• **REQUIREMENT**:
In the records below, work out how many lines hold the word "computer". Report the number alone.

== EXERCISE INPUTS

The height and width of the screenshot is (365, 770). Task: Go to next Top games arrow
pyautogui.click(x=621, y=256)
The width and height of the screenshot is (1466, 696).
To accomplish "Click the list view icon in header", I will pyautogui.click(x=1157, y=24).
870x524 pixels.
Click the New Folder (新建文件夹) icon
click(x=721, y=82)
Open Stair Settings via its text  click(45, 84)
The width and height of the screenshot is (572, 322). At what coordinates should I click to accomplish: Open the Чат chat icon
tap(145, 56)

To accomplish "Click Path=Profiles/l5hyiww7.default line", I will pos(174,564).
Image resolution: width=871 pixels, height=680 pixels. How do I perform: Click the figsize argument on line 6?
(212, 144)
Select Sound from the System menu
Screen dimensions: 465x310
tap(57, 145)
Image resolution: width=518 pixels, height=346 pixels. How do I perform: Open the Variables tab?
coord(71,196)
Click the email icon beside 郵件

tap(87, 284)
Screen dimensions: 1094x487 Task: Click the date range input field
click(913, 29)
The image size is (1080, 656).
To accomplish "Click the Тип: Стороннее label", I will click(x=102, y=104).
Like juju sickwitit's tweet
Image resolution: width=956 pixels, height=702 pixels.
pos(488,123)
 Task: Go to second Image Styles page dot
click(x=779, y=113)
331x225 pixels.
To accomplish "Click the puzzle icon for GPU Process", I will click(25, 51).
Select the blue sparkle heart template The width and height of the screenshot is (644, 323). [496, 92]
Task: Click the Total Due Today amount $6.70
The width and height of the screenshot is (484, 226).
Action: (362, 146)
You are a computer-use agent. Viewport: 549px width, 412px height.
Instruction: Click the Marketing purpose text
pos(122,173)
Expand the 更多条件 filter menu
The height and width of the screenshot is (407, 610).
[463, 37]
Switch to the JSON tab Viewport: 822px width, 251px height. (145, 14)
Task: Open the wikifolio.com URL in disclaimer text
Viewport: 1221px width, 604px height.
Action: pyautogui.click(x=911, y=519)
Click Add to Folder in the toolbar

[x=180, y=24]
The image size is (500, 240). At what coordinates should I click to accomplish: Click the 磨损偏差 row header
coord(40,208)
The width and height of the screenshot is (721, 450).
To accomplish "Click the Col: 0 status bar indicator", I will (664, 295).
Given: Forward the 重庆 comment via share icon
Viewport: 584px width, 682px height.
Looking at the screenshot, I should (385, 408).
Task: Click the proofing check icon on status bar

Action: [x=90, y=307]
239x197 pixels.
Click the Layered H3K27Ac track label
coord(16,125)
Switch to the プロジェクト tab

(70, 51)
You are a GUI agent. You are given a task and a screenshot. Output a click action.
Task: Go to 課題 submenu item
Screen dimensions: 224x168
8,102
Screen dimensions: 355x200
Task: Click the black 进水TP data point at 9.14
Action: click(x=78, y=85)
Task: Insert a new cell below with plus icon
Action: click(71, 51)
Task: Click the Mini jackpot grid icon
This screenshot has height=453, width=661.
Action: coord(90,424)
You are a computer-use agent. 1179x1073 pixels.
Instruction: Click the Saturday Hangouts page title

====

• **TASK OUTPUT**:
2